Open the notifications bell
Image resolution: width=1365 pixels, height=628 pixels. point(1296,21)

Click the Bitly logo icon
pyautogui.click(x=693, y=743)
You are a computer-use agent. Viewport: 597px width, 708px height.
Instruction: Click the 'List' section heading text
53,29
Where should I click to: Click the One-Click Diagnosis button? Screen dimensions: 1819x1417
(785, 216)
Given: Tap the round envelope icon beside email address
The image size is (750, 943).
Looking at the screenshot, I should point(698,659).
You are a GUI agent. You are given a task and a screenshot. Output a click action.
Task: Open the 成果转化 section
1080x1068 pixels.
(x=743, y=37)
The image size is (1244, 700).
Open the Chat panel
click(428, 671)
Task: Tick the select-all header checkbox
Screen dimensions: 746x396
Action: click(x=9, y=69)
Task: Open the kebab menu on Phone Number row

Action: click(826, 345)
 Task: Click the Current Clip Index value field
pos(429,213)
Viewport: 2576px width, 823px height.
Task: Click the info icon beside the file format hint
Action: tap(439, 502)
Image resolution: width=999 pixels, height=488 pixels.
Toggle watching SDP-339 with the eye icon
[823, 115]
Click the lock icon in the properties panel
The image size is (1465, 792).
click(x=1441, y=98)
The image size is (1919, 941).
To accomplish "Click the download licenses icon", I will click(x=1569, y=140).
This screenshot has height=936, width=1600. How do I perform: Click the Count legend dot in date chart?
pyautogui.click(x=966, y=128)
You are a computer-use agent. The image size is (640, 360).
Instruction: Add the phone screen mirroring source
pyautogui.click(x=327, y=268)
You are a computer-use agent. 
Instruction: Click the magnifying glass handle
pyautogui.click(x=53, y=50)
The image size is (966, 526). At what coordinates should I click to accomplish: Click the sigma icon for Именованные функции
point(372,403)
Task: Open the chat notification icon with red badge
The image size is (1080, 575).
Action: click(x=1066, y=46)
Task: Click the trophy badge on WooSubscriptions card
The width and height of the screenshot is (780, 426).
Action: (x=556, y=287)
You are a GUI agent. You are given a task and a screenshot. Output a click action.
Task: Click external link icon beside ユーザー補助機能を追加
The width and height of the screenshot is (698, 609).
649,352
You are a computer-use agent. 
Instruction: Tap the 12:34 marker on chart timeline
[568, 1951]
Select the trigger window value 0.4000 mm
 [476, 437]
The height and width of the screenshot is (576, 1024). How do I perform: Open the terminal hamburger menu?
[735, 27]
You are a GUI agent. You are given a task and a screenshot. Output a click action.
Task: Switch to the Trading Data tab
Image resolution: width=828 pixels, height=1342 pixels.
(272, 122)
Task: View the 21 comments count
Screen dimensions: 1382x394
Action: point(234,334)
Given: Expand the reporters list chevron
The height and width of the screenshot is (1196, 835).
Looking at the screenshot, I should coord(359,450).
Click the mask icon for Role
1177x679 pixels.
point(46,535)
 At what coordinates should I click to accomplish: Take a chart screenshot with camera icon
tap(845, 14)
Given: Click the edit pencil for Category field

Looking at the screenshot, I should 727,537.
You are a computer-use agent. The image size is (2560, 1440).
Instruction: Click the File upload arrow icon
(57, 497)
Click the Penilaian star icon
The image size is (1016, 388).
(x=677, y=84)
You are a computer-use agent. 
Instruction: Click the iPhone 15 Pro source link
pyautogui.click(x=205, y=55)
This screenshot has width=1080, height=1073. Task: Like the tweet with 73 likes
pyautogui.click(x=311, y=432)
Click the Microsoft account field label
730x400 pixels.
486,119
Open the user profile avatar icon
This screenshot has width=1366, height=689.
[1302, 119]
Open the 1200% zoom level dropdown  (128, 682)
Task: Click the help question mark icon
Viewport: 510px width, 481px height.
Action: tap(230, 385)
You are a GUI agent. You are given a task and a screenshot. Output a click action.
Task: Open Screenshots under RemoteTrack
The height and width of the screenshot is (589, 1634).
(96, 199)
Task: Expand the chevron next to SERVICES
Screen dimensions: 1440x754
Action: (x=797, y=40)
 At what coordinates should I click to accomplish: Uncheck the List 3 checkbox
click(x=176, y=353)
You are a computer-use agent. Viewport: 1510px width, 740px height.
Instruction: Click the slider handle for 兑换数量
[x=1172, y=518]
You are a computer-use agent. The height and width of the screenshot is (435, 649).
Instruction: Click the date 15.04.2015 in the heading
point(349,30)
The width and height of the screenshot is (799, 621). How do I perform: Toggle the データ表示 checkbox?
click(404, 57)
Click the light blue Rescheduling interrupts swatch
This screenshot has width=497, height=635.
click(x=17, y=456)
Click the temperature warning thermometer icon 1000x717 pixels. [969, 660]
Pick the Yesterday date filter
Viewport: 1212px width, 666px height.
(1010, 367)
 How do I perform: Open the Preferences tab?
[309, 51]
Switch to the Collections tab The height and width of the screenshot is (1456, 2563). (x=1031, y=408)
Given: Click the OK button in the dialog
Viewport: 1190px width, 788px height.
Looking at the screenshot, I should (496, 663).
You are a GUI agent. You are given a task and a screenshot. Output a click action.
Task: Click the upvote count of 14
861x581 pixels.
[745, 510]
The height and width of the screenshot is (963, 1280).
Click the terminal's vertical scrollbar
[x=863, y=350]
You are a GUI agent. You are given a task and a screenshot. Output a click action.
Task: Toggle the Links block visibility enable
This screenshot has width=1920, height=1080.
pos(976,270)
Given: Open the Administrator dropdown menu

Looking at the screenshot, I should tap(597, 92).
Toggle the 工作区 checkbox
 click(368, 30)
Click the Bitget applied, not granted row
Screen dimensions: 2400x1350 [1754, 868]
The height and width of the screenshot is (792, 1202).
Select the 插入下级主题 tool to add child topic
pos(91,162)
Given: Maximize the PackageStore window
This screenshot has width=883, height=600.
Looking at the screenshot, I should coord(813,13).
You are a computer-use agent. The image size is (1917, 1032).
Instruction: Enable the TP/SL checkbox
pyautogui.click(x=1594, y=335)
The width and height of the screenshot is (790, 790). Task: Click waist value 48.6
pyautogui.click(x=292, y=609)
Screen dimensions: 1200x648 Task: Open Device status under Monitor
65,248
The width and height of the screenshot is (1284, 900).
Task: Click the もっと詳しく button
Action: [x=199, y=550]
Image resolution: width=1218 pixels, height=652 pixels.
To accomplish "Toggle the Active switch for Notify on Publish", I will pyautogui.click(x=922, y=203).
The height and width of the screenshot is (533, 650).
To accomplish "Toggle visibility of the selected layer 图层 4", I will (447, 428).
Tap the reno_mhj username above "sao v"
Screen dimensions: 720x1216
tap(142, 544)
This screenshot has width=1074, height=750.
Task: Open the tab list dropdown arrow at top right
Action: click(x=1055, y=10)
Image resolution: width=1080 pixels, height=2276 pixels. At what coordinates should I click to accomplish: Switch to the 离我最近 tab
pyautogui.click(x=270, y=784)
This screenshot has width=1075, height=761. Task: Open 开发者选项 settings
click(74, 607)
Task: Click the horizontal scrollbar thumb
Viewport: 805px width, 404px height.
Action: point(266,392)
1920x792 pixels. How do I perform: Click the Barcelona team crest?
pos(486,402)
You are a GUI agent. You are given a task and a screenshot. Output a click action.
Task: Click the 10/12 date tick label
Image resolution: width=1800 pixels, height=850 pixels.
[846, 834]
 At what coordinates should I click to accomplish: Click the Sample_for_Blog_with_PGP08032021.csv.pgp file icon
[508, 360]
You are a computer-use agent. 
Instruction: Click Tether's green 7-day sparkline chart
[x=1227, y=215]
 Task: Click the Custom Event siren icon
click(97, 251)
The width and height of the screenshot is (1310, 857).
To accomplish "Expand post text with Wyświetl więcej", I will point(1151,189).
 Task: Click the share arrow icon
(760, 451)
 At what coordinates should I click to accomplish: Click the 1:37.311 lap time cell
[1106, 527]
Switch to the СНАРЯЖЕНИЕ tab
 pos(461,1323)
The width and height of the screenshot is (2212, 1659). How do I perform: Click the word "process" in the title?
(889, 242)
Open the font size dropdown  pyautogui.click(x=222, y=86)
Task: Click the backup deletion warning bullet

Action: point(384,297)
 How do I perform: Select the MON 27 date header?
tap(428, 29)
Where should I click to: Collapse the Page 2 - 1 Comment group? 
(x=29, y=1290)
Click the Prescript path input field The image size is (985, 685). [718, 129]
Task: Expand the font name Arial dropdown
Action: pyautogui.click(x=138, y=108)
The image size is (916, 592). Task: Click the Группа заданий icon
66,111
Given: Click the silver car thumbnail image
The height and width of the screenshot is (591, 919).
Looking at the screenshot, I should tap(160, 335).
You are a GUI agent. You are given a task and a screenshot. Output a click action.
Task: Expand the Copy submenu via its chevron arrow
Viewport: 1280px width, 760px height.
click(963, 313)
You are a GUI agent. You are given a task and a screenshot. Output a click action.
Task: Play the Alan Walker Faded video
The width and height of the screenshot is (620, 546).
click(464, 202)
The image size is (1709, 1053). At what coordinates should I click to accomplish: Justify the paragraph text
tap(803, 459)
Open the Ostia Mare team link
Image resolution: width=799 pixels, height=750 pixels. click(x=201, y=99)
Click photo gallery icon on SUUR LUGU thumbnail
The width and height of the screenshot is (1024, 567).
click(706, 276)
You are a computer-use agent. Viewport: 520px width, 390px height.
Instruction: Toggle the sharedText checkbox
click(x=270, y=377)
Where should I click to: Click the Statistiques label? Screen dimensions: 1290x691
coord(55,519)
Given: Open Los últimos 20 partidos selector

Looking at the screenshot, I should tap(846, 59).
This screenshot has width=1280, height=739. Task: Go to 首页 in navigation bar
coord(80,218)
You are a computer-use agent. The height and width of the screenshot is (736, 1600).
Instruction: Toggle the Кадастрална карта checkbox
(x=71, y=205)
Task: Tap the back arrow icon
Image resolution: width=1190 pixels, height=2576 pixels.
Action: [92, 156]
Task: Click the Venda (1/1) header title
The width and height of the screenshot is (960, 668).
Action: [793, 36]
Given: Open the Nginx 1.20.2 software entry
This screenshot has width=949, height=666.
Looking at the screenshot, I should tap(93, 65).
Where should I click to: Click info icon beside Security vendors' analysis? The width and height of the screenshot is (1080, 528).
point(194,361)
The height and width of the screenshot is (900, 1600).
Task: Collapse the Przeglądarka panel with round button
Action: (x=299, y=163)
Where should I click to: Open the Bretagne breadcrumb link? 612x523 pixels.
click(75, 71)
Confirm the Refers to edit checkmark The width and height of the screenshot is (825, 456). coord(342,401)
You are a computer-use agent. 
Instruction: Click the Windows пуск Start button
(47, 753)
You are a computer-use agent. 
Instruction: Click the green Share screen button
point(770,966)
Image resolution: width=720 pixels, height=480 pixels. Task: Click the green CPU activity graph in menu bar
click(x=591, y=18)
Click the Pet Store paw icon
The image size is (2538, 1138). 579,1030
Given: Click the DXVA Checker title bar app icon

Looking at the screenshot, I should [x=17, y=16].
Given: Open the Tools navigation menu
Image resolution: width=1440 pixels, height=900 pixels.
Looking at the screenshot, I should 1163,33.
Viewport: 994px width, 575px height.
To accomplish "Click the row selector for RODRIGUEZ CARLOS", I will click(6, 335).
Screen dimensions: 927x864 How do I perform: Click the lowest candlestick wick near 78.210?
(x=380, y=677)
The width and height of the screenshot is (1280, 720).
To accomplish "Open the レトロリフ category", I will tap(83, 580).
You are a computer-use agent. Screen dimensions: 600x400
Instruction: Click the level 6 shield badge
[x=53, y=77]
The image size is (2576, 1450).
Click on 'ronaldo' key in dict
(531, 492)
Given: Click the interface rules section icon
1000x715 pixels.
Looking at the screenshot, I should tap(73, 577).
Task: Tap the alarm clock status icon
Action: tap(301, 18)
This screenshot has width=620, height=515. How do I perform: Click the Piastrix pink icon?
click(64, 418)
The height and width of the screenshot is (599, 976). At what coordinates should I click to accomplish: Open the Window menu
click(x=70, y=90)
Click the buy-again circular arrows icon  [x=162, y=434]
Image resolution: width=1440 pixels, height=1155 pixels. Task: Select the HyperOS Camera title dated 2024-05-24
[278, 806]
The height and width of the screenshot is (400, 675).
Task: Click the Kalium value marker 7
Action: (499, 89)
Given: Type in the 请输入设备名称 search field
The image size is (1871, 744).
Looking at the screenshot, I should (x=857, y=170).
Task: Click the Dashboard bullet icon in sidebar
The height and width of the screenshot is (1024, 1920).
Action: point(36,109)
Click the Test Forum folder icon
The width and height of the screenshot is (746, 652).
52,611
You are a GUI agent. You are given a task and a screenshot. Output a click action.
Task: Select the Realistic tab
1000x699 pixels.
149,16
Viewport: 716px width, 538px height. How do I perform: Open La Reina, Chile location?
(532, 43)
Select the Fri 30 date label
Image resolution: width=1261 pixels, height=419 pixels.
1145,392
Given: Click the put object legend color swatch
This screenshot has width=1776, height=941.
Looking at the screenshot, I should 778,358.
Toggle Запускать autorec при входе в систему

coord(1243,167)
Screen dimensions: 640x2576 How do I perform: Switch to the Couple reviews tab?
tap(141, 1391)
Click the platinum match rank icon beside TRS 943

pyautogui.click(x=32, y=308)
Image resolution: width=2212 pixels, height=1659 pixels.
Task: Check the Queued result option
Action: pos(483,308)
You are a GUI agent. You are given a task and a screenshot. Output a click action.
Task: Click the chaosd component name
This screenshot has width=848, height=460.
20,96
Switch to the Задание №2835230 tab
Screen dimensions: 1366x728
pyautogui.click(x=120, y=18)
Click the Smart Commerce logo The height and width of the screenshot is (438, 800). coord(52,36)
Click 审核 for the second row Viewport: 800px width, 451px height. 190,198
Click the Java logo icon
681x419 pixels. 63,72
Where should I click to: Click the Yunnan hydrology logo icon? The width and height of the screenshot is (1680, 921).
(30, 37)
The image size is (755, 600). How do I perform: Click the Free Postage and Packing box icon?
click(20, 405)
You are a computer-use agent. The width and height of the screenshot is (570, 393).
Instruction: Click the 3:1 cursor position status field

◇ ◇ ◇ ◇ ◇

Problem description: Go through the material above line by line and tally each one holding "thumbnail"; give the tally and nothing else.

Result: 2